Linear Regression, Part 3 - Univariate Solution Implementation in Python

Tue December 21, 2021
machine-learning linear-regression gradient-descent python

This post continues from the derivation of the univariate linear regression model as explained in the previous post. Here we will use the equations derived and the in practice to implement the model.

Univarite Function

We start this discussion by considering the function used in this post. The function that we will use is

$$y = 2x + 15 + \xi$$

Where $\xi$ is a random variable that will introduce noise to the data. The data is generated using the following code.

import numpy as np
import matplotlib.pyplot as plt
import pandas as pd

# x between 0 and 100 in steps of 1
x = np.arange(0, 101, 1)

# generate a noisy line
l = (2*x) + 15

random_multiplier = 5
e = np.random.randn(len(x))*random_multiplier
y = l + e

# plot the data
plt.plot(x, y)
plt.plot(x, l, '--')
plt.xlim([0, 101])
plt.ylim([0, 200])

# save the data to a csv file
pd.DataFrame(y).to_csv("data.csv", header=False, index=True)

Note that the data is saved in a CSV file to use subsequently.

Finding the Linear Regression Coefficients

In the previous post we discussed how if we are given a set of points;

$$ (x_1, y_1), (x_2, y_2), \dots, (x_i, y_i), \dots ,(x_n, y_n)$$

It is possible to fit the line

$$ \hat{y} = a_0 + a_1 x$$

through the data such that:

$$a_0 = \frac{\sum_{i=1}^{n} x_i \sum_{i=1}^{n} y_i - \sum_{i=1}^{n} x_i \sum_{i=1}^{n} y_i x_i}{n \sum_{i=1}^{n} x_i^2 - (\sum_{i=1}^{n} x_i)^2} $$


$$a_1 = \frac{n \sum_{i=1}^{n} x_i - \sum_{i=1}^{n} x_i \sum_{i=1}^{n} y_i}{n \sum_{i=1}^{n} x_i^2 - (\sum_{i=1}^{n} x_i)^2} $$

We notice that the equations are made of several summations, and it might be helpful to list the most important ones out.

$$\sum_{i=1}^{n} x_i$$
$$\sum_{i=1}^{n} y_i$$
$$\sum_{i=1}^{n} y_i x_i$$
$$\sum_{i=1}^{n} x_i^2$$

We notice that terms such as $n \sum_{i=1}^{n} x_i^2$ or $\sum_{i=1}^{n} x_i^2$ can be generated from the functions listed above.

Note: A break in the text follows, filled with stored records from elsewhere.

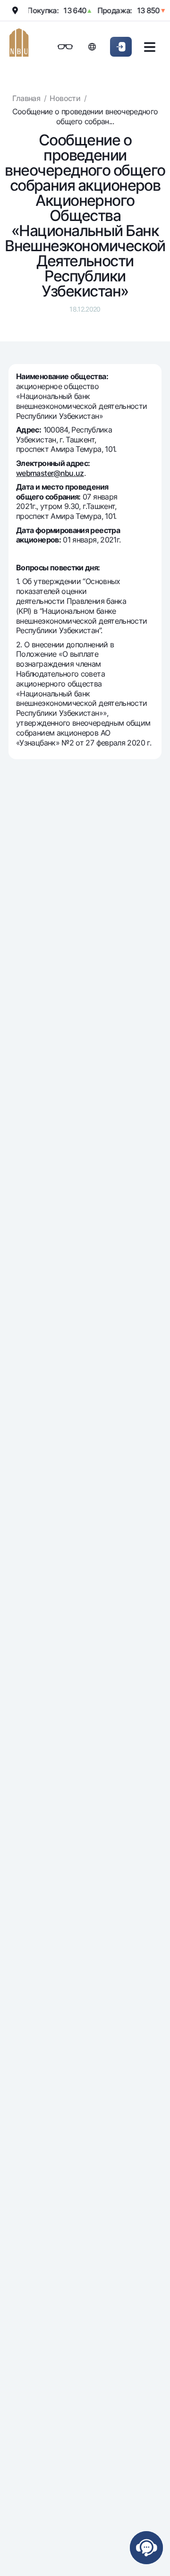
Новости (65, 98)
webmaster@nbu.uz (50, 473)
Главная (26, 98)
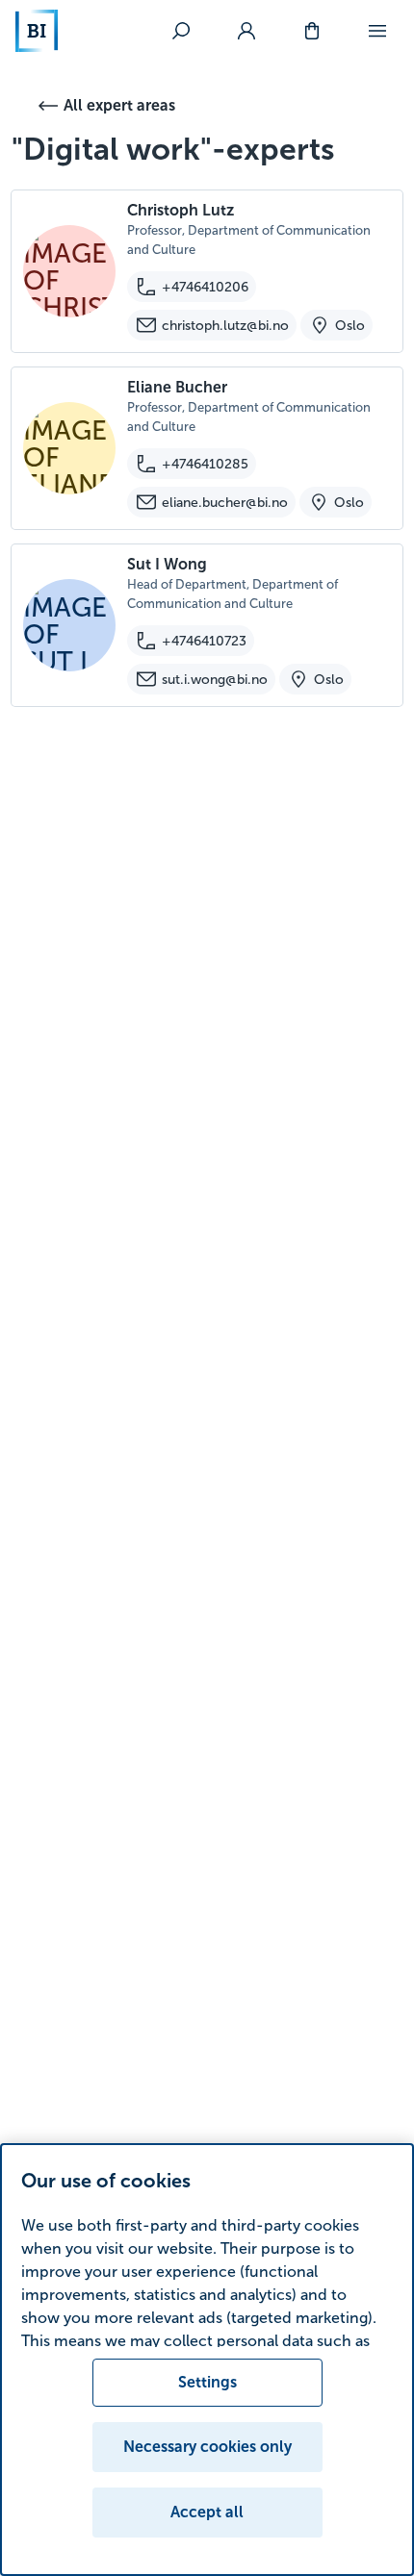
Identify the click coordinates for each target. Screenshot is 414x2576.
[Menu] (377, 31)
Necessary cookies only (207, 2446)
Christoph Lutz (180, 210)
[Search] (181, 31)
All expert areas (119, 105)
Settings (207, 2382)
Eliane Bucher (177, 387)
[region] (207, 2359)
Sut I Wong (167, 564)
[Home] (36, 31)
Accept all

We can therefore implement the equations above in Python as follows. The relevant information is stored in a pandas dataframe to make it easier to access.

import pandas as pd

# import data from csv
data = pd.read_csv("data.csv")
data.columns=['x', 'y']

# add new columns required to solve the problem
data['x_sq'] = data['x']**2
data['xy'] = data['x']*data['y']

# calculate the sums of the data
sum_x = data['x'].sum()
sum_y = data['y'].sum()
sum_x_sq = data['x_sq'].sum()
sum_xy = data['xy'].sum()

n = len(data)
print(f'sum_x: {sum_x}, sum_y: {sum_y}, sum_x_sq: {sum_x_sq}, sum_xy: {sum_xy}, n: {n}')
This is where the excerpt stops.